Freshfields follows A&O lead with new US assault

Freshfields Bruckhaus Deringer is the second magic circle firm this month to announce US lateral hires as it takes on two finance partners in its New York and Washington DC offices.

The move coincides with the announcement that Allen & Overy (A&O) in New York is taking on four partners to launch its US M&A practice (see page 9).
Structured finance partner Tim Little has joined Freshfields' New York office from Shearman & Sterling and project finance partner Mark Spivak will join the Washington office from Vinson & Elkins.
Little, who will become the third US-based structured finance partner at Freshfields, will focus on structured real estate finance, including synthetic and leveraged leasing and real estate securitisation.
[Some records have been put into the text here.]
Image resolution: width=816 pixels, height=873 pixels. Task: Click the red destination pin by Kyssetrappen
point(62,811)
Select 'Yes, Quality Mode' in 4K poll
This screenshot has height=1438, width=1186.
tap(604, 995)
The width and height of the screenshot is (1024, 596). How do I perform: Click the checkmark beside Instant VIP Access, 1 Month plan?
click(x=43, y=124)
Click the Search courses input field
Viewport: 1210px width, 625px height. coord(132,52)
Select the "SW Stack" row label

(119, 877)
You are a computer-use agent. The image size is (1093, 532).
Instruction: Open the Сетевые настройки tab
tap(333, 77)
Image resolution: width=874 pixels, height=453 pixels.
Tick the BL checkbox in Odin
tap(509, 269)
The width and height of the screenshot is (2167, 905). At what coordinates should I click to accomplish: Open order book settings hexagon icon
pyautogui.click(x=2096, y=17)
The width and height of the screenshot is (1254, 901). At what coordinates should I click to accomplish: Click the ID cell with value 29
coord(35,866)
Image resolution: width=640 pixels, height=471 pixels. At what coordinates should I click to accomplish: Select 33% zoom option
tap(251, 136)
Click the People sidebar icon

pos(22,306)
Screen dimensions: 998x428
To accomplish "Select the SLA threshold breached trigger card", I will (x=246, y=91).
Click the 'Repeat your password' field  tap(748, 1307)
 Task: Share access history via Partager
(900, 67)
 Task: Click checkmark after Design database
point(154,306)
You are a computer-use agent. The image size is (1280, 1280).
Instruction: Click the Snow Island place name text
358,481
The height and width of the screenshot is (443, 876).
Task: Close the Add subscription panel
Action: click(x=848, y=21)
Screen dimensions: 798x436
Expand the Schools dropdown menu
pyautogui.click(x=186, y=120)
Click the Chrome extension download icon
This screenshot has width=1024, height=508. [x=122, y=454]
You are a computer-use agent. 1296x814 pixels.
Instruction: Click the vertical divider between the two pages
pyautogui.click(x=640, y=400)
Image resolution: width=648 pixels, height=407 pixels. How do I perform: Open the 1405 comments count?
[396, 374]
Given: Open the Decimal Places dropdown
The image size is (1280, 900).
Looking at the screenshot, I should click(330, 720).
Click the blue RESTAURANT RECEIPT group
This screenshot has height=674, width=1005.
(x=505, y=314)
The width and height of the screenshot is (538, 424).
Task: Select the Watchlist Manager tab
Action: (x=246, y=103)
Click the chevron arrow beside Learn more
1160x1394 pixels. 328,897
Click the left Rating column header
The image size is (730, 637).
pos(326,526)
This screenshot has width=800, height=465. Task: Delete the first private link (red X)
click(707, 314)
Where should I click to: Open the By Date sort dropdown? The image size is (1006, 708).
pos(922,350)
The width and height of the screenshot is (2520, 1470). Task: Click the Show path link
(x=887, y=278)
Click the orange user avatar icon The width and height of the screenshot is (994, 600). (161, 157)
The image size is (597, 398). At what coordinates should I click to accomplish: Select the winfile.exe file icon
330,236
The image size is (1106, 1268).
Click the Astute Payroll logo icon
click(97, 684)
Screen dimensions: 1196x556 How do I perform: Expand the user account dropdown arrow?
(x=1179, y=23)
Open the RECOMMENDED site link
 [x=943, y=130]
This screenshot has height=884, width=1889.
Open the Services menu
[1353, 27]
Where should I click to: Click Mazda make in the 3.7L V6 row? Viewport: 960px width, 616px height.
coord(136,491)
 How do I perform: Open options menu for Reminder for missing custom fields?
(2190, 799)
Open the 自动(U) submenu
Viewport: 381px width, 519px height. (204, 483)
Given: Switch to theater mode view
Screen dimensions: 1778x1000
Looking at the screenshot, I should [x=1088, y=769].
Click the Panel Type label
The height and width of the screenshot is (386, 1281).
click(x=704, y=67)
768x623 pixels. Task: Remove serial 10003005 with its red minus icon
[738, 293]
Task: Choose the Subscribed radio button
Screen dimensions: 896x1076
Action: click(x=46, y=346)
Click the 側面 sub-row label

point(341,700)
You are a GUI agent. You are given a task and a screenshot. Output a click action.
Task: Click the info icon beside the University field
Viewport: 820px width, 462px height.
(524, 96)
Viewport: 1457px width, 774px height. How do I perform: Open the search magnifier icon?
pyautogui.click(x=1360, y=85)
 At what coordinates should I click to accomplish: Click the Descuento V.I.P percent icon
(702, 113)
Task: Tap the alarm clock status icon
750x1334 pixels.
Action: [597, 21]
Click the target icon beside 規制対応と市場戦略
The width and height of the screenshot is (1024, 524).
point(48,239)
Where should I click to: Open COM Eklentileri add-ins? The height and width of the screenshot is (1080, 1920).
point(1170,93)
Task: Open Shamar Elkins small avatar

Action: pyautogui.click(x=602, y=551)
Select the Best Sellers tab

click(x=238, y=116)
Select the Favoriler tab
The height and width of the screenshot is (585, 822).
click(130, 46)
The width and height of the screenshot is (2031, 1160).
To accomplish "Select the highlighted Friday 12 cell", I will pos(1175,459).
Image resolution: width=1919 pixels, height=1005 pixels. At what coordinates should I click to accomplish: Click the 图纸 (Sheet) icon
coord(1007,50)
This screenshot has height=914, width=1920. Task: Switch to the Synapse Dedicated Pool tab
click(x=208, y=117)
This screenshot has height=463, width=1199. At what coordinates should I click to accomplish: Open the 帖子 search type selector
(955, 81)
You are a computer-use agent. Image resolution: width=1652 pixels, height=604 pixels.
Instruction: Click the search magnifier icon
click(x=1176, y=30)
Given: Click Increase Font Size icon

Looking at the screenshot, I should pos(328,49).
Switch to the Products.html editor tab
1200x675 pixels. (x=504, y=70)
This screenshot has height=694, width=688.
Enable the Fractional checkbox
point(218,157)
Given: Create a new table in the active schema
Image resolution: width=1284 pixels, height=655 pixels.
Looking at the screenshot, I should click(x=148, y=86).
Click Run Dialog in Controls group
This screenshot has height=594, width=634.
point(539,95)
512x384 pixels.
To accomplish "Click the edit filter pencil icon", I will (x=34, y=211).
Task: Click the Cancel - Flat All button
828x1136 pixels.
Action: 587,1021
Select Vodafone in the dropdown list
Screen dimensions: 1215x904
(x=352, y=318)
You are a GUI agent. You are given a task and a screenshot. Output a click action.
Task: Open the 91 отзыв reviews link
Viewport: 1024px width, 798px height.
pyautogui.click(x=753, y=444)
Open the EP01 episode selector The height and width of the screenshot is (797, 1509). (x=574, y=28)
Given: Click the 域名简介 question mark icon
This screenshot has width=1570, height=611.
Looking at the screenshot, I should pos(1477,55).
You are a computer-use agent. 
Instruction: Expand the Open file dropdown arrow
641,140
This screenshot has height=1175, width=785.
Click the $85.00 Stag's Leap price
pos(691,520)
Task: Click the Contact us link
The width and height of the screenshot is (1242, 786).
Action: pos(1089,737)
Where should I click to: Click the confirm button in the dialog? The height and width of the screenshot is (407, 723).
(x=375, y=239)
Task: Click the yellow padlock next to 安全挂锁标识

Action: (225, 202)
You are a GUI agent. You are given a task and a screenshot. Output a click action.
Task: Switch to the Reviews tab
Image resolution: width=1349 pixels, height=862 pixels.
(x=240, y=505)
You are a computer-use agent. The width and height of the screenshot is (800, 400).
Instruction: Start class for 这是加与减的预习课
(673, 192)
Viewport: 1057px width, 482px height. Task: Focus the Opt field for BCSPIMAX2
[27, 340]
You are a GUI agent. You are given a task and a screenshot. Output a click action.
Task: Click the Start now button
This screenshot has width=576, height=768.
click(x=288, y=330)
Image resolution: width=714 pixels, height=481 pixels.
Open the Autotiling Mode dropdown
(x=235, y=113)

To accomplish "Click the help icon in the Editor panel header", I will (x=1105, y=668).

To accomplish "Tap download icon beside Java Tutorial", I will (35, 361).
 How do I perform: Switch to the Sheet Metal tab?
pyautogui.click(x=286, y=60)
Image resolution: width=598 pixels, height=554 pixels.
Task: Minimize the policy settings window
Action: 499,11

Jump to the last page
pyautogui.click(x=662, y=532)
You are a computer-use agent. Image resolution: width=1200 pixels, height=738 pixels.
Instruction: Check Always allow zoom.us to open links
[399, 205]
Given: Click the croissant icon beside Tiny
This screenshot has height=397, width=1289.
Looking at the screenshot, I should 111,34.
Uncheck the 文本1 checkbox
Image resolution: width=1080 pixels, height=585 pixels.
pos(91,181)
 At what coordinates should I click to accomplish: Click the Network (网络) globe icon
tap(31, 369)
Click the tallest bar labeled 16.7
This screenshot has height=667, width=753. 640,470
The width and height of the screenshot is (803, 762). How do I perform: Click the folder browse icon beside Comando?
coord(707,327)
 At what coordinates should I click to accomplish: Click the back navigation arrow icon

Spivak, who was co-head of the project development and finance practice at Vinson & Elkins, is known for advising sponsors and developers.
Although Freshfields already has a strong US project finance practice which includes five partners, its focus is on the agencies, which the Spivak appointment will broaden.
Freshfields managing partner Ian Terry said the firm had been looking for a partner with Spivak's expertise for some time. “In New York our practice focuses on the agencies, such as the World Bank and International Finance Corporation, but we want to advise the sponsors as well and we have been looking for someone to do that in the Washington office,” he said.
A&O's hiring spree is a continuation of its strategy to launch an M&A practice. In April it hired M&A and derivatives partner Dan Cunningham from Cravath Swaine & Moore. Cunningham was the first partner to leave Cravath for a rival firm and his move to A&O gave the firm's new M&A department immediate credibility.
The announcement that four more partners are joining Cunningham puts A&O's US corporate capability ahead of its magic circle rivals.
Freshfields and Linklaters & Alliance are not particularly visible in US M&A and, although Clifford Chance has the ability to do a greater spread of product lines, the Rogers & Wells practice has not traditionally been high-end M&A work.
The US M&A market is extremely difficult to break into and both Freshfields' and Linklaters' strategy has been to focus on international finance.
However, A&O managing partner John Rinks said the deal profiles of a number of A&O's international clients require the firm to have US law capability.
“We are following the needs of the clients. We will not be a major competitor for domestic US business but we will provide a high level of competence for all areas of international transactions, which provide the core of our business,” he said.
However, he also said that the aim was not just to protect client business but also to develop new business. In this respect he will inevitably compete with US firms.
Freshfields' focus is on project finance, structured finance, securities and tax. But it is known within the market that it would like to expand its US M&A capability.
In 1998 Freshfields' New York office was just a representative office but that year five partners joined, including four from Milbank Tweed Hadley & McCloy.
Then in May this year Claude Stansbury joined the Washington office from tax boutique Ivins Phillips & Baker. The two new laterals will bring the number of US partners to 17.